Certainly, the behavior has been fed by necessity. Only until recently, most people in the United States and most of the world have lived confined to the four walls of their own home. Without e-commerce, there would have been no commerce at all. People have to eat, entertain themselves, shop, etc. despite a global pandemic – and e-commerce has provided that opportunity in increasingly elegant and convenient ways.
While this spike may not last forever, I think we’ve endured enough of this to know that we are likely NOT going back to the 16% share of the end of 2019. The convenience of e-commerce, delivery, and carryout experiences will retain many customers in different segments. Simply put, money will flow out of in-person shopping experiences and into those driven by desktop, laptop, and most importantly mobile device.
E-commerce now has a decided advantage where companies can provide an excellent experience, superior overall to the in-person alternative. But there will be a give and take. For example, a seamless and easy shopping experience – relevant, chat enabled, and “right time, right message” – will overcome say the inconvenience of not having something for immediate delivery. It’s necessary for all of us in the e-commerce value chain to realize that we’re courting consumers who have their credit cards at the ready.
Take for example your local grocery store.
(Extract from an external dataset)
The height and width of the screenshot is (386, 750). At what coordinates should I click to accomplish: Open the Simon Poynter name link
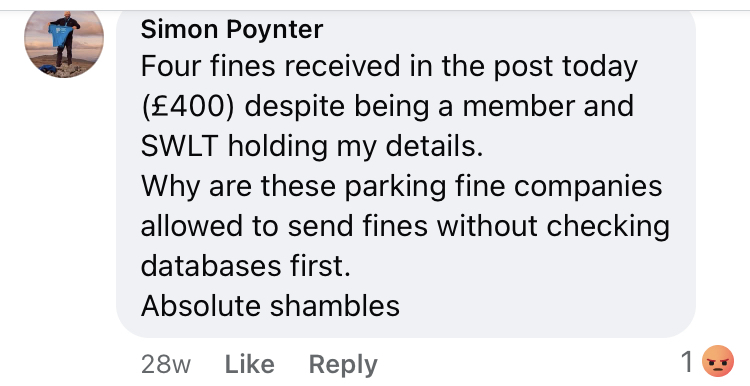coord(232,30)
If your shopping online is convenient and they can fill your order reliably, why would you spend an hour roaming the aisles every week? Maybe shoppers needing some creative inspiration may do so, but the traditional shopping experience can be disrupted.
How will this manifest itself in your industry?
If you’re contemplating a shift to focus on e-commerce in your business, consider the “commerce experience” you’re providing your customers today. Is it painless or is it clunky? Is it easy enough for a toddler to use, or does it require a PhD to decipher?
If you’ve nailed the experience, you’re ready to hit the gas. There are tremendous opportunities in e-commerce as people have shifted behavior, perhaps permanently, to enjoy its convenience.